- Born: Unknown Jiangsu, China
- Died: Unknown
- Spouse: Zhang Mao
- Children: Three unnamed sons

= Lady Lu (Jin dynasty) =

Military Leader

Lady Lu ( 4th century) was the wife of Zhang Mao (張茂; not to be confused with the Former Liang ruler of the same name, Zhang Mao), a military general of the Jin dynasty (266–420). She was noted to have commanded soldiers during Wang Dun's Insurrection in 324, siding with Emperor Ming of Jin's forces against the paramount leader, Wang Dun.

== Life ==
Lady Lu was a native of Wu Commandery and was married to Jin's Administrator of Wu, Zhang Mao. In 322, a civil war broke out between Emperor Yuan of Jin and his powerful commander, Wang Dun. During the war, one of Wang Dun's closest associates, Shen Chong, invaded and captured Wu Commandery. While doing so, he killed Zhang Mao and three of his sons. By the end of the year, Wang Dun had defeated Emperor Yuan's forces and taken control of the Jin government.

In 324, Emperor Yuan's successor, Emperor Ming, began a coalition against Wang Dun to restore imperial rule. Wanting to enact revenge, Lady Lu exhausted her family's wealth to join the campaign against Shen Chong. She served in the forefront of the campaign, commanding over her husband's former troops. She and the other loyalist generals defeated Shen Chong by September 324, and he was later killed by a former subordinate of his, Wu Ru (吳儒).

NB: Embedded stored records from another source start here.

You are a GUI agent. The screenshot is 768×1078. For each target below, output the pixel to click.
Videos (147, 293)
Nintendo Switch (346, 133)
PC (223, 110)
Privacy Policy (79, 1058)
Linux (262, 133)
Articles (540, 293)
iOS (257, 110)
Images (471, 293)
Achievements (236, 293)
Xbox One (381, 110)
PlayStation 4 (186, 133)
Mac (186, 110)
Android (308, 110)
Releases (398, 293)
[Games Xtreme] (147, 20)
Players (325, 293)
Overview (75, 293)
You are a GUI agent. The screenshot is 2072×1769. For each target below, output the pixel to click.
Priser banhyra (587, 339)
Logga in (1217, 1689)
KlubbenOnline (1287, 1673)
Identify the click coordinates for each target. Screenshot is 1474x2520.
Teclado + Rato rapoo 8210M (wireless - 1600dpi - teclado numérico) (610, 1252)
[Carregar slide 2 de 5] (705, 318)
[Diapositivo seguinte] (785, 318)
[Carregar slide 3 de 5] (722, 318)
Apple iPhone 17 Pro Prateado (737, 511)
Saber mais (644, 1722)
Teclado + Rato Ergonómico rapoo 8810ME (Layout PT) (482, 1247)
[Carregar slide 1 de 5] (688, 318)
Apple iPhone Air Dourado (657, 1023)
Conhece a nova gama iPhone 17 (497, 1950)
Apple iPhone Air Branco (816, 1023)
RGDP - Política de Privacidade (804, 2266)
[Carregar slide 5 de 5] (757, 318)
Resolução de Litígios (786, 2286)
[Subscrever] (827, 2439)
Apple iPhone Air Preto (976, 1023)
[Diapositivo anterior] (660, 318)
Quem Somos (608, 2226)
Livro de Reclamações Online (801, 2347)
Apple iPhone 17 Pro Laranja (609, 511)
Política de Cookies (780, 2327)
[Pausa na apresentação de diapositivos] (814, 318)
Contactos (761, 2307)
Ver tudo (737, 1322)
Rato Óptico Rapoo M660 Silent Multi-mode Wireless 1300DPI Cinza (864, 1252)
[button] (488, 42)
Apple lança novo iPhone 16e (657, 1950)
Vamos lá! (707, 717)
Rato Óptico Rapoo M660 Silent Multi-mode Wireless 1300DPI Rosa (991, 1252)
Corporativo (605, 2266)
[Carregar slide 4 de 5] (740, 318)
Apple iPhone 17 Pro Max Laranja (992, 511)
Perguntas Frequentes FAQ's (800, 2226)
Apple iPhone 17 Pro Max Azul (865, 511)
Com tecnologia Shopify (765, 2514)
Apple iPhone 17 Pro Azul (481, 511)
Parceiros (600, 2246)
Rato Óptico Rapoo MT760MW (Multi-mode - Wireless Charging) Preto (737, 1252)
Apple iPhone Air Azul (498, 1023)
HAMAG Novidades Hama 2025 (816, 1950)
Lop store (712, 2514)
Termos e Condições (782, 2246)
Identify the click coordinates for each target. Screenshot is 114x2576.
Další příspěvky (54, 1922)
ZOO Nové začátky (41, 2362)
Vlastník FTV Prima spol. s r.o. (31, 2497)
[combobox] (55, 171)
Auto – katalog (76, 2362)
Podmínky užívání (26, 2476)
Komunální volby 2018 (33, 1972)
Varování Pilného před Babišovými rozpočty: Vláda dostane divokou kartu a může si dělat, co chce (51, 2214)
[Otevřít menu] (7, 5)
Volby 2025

After Wang Dun and Shen Chong's defeat, Lady Lu visited the palace, where she wrote a letter to Emperor Ming apologizing on Zhang Mao's behalf for having lost his commandery to Shen Chong. Emperor Ming thus issued an edict stating, "Zhang Mao and his wife were both loyal and sincere, and their family have sacrificed greatly for the state's cause. It is only apt that Zhang Mao be posthumously gifted the office of Minister Coachman."